Pellets Among ‘Most Dangerous’ Weapons In Kashmir:UN 

“Experts claim that there is no way of adequately controlling the trajectory of these shotguns beyond a limited range, which makes them inherently inaccurate and indiscriminate”

SRINAGAR — One of the most “dangerous” weapons used against protesters in Kashmir is the pellet-firing shotgun, the UN's Office of the High Commissioner for Human Rights has said in its 49-page report which was released last week. 

The pellet-firing shotgun, a 12-gauge pump-action shotgun, fires metal pellets and is deployed by the Central Reserve Police Force and the Jammu and Kashmir Police against protesters extensively during 2016 unrest, triggered by the killing of Hizb-ul-Mujahideen commander Burhan Wani. 

According to human rights organizations, the shotgun cartridges contain 500 to 600 pellets that resemble ball bearings. The ammunition is made of lead alloy that is fired at a high velocity, thereby dispersing the metal pellets over a large area. “Experts claim that there is no way of adequately controlling the trajectory of these shotguns beyond a limited range, which makes them inherently inaccurate and indiscriminate,” the report says. 

The pellet-firing shotgun was first used in Kashmir during mass protests in 2010 and it is not known to have been used against protesters anywhere else in India.

The Central Reserve Police Force, it says, claims the pellet-firing shotgun was the “least lethal” option they have at their disposal for crowd-control. However, it said, the pellet shotgun use by law enforcement agencies resulted in multiple deaths and serious injuries of hundreds civilians between 2016 and 2018. According to official figures presented in the Indian Parliament, 17 people were killed by pellet injuries between July 2016 and August 2017. As per information received by the Jammu and Kashmir State Human Rights Commission (SHRC) from 10 districts of the Kashmir Valley, 1,726 people were injured by metal pellets in 2016 alone. In January 2018, Chief Minister Mehbooba Mufti stated before the state assembly that 6,221 people had been injured by pellet guns in Kashmir between 8 July 2016 and 27 February 2017; among the victims, 728 had eye injuries. The Chief Minister Mehbooba Mufti reported that 54 people suffered some form of visual impairment due to pellet injuries.
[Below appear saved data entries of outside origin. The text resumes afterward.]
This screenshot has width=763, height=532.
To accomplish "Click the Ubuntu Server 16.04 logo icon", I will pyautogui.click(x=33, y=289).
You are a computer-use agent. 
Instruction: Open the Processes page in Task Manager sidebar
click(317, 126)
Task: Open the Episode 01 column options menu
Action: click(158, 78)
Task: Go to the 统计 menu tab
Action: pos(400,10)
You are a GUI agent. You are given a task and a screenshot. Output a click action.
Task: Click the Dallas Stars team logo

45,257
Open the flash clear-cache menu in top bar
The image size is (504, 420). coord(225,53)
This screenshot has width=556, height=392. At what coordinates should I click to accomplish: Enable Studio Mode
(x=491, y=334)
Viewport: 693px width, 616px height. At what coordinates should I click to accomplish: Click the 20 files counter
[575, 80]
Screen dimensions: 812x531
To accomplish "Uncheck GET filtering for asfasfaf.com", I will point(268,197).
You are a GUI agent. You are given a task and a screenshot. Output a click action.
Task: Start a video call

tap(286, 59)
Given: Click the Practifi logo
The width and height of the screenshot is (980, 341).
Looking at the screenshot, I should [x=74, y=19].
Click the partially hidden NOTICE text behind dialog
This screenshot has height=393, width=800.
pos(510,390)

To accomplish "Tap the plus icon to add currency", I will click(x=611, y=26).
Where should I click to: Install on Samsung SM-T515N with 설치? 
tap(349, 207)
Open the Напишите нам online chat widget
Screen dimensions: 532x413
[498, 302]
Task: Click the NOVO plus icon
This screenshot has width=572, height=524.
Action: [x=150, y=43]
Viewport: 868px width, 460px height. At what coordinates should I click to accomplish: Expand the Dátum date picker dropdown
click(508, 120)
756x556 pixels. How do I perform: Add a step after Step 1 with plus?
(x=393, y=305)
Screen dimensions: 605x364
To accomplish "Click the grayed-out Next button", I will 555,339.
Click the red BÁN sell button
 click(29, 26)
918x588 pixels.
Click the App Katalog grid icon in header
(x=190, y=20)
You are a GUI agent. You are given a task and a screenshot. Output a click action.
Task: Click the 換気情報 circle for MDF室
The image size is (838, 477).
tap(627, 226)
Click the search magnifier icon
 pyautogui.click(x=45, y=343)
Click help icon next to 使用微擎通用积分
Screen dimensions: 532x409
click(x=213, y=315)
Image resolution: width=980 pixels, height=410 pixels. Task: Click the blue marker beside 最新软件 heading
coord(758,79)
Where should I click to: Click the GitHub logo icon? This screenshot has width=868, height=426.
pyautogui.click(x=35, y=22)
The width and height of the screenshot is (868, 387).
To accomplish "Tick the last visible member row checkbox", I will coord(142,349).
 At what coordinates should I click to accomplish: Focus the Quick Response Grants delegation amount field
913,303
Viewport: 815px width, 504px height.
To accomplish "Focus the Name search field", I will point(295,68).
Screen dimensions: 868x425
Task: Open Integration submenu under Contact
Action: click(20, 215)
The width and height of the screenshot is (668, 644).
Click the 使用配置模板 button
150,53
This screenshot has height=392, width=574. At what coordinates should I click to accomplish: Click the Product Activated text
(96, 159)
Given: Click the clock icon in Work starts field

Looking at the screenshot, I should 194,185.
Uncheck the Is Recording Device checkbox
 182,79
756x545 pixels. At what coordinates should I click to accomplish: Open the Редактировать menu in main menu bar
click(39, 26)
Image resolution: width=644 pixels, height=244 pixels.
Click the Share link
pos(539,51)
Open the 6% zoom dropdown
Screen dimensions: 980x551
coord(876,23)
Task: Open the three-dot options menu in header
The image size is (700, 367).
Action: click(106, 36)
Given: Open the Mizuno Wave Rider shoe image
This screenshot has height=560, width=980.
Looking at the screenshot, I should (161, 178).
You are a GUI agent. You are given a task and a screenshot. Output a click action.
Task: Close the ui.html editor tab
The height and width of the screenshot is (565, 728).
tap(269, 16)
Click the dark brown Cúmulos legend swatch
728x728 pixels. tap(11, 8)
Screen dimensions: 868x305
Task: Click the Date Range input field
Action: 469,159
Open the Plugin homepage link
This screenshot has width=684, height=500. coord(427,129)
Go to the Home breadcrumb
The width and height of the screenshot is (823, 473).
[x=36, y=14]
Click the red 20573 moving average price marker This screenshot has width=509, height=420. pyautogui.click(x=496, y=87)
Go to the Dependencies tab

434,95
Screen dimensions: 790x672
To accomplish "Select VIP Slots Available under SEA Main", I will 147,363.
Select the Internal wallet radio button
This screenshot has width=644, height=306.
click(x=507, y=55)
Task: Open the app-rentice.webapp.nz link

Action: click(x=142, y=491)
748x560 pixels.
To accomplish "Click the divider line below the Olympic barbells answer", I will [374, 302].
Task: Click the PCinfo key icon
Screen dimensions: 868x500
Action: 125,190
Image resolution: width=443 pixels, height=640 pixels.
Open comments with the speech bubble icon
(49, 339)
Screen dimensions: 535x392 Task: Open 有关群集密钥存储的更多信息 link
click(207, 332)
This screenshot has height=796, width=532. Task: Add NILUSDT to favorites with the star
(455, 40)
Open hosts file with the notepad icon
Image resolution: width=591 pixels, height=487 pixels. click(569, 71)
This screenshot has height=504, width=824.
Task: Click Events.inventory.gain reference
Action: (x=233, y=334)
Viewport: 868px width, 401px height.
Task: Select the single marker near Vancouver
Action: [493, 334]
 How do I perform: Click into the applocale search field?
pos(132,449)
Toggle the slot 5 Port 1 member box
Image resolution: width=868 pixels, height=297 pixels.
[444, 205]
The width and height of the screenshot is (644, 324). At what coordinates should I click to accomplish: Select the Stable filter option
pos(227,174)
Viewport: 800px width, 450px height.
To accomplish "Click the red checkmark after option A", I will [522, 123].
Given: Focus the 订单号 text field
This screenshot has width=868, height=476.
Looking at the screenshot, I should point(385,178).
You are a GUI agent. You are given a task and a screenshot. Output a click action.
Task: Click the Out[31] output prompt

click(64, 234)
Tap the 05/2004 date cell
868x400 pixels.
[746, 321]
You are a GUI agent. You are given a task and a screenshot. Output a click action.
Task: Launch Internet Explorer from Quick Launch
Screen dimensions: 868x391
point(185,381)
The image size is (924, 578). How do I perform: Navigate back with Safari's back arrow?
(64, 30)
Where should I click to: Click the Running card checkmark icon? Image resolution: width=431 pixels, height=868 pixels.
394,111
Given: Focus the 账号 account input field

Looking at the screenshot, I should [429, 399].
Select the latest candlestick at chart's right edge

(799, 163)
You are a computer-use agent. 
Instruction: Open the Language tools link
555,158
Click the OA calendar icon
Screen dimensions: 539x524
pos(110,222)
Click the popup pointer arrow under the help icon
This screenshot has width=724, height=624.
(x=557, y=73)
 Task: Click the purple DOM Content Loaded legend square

Civil society organizations claim that the number of people partially or completely blinded due to pellet injuries is higher. A right to information query found that 16 personnel from the Jammu and Kashmir Armed Police were also injured by pellet-firing shotguns. “A few months after violent confrontations between protesters and security forces in Kashmir left over 100 people dead in the summer of 2010,” it says. The Indian Ministry of Home Affairs commissioned a taskforce to produce standard operating procedures for the use of non-lethal measures in “public agitations”. “The 12-gauge pellet-firing shotgun used in Kashmir was not listed in the Standard Operating Procedures issued by the Bureau of Police

Research and Development in March 2011. A right to information application seeking to know the “efficacy and impact” of the pellet shotgun was rejected by the authorities on the grounds that this was sensitive information related to national security. In February 2018, the Union Ministry of Home Affairs told the Parliament that a state-run laboratory had conducted tests on the impact of metal pellets but has not published the results. 

In December 2016, the J&K High Court Bar Association petitioned the Supreme Court of India, seeking an immediate ban on the use of the pellet-firing shotgun.

Though a final verdict is awaited, the court observed during the hearing that it needed assurances from the authorities that pellet shotguns would not be used indiscriminately. 

The central government told the Supreme Court it continued to use pellet shotguns because all other alternatives such as tear gas, chili-based chemical shells and rubber bullets had failed to stop the protesters. In March 2017, the Union Ministry of Home Affairs told the Parliament that an expert committee set up to explore alternatives to pellet shotguns had recommended the use of a chili-based munitions PAVA (Pelargonic Acid Vanillyl Amide) shells, STUN-LAC (stun grenades and shells) and tear gas shells “to disperse rioters”. However, the Union Ministry of Home Affairs added that if these alternatives proved ineffective, security forces would resort to pellet shotguns.